Passage provided ->
How hard is it to find products with these toxic chemicals? Shockingly easy.

Jack Pratt

Jack is EDF's Senior Political Director.
Published May 3, 2017 in Health \ Chemicals

Last November, the federal government named the first 10 chemicals to be reviewed under America’s recently reformed chemical safety law. It made me wonder just how easy it would be to find these potentially dangerous ingredients in every-day consumer products.

The answer: very easy. In fact, while you’ve probably not heard of many of these 10 chemicals – or how they could affect your health – the products that contain them are likely all too familiar.

To round them up, I turned to my usual online and brick-and-mortar retailers: Amazon.com, my local hardware and hobby stores, and my go-to online auto supply provider.

This degreaser kills bugs “instantly”

Amazon is my favorite vendor for everything from diapers to razors. Turns out, it can also bring me products containing PERC, 1-Bromopropane, TCE and many more hazardous chemicals linked to cancer and other diseases.

Purchasers’ Amazon reviews provided interesting insights. For example, Lectra Clean Degreaser, designed to clean electronics and engine parts using PERC, earned 5 out of 5 stars from one Amazon reviewer

“I always keep a couple cans of this handy,” this reviewer wrote. “It’s also an amazing bug killer. It will kill any fly, wasp or nuisance bug almost instantly upon contact. Put the small red tube in and you’ve got about 8 feet of accurate Armageddon for our insect friends.”

Of course, what’s bad for bugs often isn’t great for people, either.

Data records ->
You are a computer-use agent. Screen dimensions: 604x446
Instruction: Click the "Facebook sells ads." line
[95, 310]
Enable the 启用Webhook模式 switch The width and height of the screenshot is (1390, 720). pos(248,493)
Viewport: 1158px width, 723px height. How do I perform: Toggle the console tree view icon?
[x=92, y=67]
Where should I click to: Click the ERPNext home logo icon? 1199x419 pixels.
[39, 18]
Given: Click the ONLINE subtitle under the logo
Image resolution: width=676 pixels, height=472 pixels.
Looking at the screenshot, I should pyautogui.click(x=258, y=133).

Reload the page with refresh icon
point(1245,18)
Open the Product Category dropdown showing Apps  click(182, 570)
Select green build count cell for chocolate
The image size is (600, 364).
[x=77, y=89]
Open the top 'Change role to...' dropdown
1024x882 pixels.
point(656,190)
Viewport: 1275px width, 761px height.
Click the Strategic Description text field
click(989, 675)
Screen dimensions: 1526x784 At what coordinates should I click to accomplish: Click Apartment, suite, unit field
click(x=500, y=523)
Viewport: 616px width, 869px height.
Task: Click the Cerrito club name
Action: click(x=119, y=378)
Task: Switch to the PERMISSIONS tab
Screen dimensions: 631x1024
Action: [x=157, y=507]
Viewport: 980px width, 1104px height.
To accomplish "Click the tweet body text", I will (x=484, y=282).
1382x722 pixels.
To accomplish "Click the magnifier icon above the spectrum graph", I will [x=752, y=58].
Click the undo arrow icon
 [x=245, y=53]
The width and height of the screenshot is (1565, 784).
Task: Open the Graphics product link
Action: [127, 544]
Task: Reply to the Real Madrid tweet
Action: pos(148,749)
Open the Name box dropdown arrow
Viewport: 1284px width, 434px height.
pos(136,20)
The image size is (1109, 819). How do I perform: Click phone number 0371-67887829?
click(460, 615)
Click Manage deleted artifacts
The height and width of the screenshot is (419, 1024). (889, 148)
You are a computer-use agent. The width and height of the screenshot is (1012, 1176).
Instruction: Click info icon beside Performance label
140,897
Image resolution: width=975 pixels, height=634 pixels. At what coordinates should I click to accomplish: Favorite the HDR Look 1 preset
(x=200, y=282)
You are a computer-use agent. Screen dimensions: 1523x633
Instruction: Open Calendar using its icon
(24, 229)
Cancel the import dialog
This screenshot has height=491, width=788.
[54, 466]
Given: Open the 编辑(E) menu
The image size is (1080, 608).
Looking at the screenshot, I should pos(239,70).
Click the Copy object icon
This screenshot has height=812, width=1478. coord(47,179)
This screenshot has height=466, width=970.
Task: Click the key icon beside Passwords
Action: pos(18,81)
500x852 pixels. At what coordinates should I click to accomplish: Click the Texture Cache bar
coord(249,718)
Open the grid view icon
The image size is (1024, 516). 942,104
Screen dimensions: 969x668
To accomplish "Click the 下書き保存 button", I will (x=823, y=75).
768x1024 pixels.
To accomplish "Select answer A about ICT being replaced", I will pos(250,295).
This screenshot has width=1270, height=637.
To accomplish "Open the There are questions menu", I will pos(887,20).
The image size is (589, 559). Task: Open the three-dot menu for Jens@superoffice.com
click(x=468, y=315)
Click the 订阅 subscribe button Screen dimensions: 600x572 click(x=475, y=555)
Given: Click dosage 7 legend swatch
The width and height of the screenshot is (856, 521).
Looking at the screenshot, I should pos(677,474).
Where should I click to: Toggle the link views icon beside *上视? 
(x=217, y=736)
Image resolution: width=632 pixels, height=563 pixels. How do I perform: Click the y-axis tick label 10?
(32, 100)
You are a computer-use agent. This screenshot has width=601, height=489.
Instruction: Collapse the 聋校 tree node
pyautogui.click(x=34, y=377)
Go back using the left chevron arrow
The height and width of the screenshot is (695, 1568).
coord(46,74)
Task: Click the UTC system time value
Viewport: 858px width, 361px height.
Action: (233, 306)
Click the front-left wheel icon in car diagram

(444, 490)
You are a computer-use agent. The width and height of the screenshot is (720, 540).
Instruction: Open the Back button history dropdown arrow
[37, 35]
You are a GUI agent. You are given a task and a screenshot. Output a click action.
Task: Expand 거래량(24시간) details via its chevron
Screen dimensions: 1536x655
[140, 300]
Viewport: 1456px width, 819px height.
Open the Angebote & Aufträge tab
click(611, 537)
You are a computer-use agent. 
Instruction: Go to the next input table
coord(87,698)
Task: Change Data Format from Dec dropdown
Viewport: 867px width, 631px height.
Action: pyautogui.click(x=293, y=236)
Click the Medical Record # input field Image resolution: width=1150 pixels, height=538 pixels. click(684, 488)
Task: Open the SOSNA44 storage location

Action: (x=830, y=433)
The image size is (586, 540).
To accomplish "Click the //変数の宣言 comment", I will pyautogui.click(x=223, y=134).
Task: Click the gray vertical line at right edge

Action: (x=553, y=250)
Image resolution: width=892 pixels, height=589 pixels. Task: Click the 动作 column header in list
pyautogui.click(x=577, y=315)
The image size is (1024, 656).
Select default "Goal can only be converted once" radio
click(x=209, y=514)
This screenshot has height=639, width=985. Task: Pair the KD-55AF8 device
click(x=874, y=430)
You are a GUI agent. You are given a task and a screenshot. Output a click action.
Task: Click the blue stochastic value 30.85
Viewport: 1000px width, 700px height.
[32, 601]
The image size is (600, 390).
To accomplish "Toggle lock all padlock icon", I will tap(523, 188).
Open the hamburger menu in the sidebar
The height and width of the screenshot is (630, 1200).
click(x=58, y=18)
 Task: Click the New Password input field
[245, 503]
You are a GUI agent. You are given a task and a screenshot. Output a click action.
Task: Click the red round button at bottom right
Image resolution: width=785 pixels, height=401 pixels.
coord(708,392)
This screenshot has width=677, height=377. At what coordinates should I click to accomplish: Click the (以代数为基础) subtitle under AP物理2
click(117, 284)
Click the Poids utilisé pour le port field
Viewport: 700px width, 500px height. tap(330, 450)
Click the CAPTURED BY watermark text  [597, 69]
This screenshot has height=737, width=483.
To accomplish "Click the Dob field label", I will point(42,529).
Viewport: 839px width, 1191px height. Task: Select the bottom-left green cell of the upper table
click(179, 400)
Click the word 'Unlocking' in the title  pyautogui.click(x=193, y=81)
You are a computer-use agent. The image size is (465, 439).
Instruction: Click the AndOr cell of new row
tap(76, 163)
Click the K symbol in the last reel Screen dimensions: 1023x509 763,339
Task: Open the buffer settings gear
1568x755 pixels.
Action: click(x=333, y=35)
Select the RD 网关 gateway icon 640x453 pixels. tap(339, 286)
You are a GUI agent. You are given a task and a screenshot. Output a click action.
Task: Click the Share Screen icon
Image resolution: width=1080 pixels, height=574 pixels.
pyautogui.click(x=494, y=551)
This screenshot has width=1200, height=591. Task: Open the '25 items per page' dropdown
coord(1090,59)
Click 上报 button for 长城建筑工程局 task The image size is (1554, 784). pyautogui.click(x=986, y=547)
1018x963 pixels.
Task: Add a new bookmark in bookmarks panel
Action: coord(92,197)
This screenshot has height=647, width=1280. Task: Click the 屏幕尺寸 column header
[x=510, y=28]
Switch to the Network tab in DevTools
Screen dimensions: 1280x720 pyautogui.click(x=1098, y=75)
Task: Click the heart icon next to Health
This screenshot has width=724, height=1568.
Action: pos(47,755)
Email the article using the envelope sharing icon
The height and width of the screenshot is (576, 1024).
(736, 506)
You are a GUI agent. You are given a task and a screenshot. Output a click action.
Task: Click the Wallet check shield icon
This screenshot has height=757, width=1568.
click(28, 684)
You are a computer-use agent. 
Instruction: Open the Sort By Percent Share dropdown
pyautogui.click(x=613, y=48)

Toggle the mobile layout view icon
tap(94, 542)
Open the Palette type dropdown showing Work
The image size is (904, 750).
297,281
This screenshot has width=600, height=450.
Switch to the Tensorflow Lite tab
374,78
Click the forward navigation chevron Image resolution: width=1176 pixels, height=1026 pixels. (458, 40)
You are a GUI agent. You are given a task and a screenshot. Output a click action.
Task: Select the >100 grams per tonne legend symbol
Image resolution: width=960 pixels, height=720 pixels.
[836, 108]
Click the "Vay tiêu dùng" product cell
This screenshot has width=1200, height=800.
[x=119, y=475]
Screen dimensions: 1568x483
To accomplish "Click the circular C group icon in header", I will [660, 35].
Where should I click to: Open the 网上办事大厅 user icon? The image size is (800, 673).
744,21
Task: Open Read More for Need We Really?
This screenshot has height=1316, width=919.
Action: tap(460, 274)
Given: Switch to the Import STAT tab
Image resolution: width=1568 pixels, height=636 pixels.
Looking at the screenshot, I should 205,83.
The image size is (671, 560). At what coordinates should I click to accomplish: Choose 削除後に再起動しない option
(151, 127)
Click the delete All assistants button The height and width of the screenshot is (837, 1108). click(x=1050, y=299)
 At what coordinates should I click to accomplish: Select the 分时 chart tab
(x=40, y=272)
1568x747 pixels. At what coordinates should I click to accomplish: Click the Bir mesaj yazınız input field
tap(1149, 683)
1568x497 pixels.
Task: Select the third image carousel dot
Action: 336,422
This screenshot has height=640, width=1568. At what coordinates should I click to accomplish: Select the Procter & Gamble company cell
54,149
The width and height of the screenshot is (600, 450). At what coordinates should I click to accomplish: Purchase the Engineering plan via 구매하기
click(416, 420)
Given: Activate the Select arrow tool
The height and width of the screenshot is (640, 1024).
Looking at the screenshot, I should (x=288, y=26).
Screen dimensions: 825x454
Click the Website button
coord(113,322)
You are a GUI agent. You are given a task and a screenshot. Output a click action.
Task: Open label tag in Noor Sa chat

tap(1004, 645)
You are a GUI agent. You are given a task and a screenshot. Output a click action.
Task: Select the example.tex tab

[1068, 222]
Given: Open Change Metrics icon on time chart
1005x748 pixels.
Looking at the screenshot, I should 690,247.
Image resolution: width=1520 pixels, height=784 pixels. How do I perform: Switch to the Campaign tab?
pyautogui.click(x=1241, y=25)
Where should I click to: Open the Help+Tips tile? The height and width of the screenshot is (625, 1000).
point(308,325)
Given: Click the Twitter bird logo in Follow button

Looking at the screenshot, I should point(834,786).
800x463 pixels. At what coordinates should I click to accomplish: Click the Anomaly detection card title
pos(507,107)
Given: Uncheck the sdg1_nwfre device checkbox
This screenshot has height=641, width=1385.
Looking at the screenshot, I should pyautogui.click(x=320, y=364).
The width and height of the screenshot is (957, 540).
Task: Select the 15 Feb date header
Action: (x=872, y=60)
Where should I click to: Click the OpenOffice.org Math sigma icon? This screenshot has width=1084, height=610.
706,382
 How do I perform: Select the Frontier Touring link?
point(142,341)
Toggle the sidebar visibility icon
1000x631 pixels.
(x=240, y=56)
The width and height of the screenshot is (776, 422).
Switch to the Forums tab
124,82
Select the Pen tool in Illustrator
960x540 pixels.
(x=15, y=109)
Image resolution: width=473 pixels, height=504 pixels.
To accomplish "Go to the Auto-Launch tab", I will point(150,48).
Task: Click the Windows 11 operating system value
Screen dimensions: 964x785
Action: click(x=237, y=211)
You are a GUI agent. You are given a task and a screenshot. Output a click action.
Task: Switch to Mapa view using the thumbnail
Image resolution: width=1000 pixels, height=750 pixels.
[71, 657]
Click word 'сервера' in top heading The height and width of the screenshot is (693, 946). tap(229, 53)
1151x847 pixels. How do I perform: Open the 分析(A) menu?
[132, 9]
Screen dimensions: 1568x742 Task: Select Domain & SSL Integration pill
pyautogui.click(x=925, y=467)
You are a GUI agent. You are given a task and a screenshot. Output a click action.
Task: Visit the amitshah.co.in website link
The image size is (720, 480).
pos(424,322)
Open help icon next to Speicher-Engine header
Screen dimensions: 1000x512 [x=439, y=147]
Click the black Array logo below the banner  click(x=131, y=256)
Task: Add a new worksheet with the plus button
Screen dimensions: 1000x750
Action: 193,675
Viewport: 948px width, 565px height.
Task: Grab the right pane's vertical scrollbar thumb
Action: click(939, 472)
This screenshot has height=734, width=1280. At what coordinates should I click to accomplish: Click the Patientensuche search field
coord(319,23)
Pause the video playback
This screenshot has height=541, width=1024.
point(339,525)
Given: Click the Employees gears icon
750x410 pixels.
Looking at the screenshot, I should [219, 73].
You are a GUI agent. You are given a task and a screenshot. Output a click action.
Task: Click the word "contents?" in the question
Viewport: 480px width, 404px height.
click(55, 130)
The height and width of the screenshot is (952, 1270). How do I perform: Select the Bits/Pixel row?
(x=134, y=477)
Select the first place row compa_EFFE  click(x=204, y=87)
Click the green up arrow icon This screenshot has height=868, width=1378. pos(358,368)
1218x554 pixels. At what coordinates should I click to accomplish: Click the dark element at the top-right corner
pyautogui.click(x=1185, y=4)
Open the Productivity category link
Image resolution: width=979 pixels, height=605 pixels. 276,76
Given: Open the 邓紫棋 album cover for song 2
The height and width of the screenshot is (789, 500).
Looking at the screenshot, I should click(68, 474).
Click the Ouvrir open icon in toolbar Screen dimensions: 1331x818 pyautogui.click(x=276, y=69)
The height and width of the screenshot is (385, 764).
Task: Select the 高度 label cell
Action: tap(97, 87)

Exercise set ->
a) According to the article on toxic chemicals in consumer products, which chemical does Lectra Clean Degreaser use to clean electronics and engine parts?
b) Continue the article on toxic chemicals in consumer products from its last sentence.

Task answers ->
a) PERC

b)
You won’t go “green” with this paint stripper

At my local hardware store, I picked up an NMP-based paint stripper. The product is sold under the brand “Back to Nature” and includes a logo that urges customers to “Go Green.” That’s pretty upbeat language for a product that can harm fetal development.

Generally, hardware stores are easy places to find products with chemicals on the EPA’s first-10 list. So are craft and hobby stores.

In fact, Carbon Tetrachloride, which has been linked to kidney and liver damage in people exposed to it over an extended period of time, can be found in adhesives in stores that cater to artsy people, including children.

Craft and hobby stores are also places where you can find chemicals from the list such as Pigment Violet 29, used in some permanent violet paints. Or 1-Bromopropane, which is used in certain adhesives and has been linked to cancer, neurological disease and reproductive problems.

Asbestos brake pads shipped – loose in flimsy box

Nothing can beat an auto supply provider, however. There you can find degreasing products containing TCE, PERC and 1-Bromopropane. It’s also where I located the ”coup de grace” in my toxic chemical scavenger hunt: asbestos brake pads.

Despite EPA’s inability to ban asbestos under the old chemical law, its use has been significantly curtailed by lawsuits thanks to a clear link to mesothelioma, a form of lung cancer.

But it’s still out there: An online auto supply vendor shipped me asbestos brake pads, loose and unwrapped, rattling around in a flimsy cardboard box that included a small warning label “contains asbestos fibers, avoid breathing dust.”

We can chuckle a bit at how casually a company shipped a product containing a deadly carcinogen, but this is serious stuff. The men and women who work with asbestos brake pads can get deathly ill, and so can their families, when the fibers come home on clothing.

How, you ask, are such blatant health risks be overlooked in a modern, developed nation?

We need your help

Well, for decades, America’s main chemical safety law offered virtually no protection against toxic chemicals that flooded the market. Badly outmoded and outdated, the Toxic Substances Control Act of 1976 could not even restrict a known carcinogen like asbestos.

Fortunately, last year, an overwhelming bipartisan majority in Congress passed legislation to reform the law, starting with the review of those first 10 chemicals – among other important responsibilities and actions required under the new law.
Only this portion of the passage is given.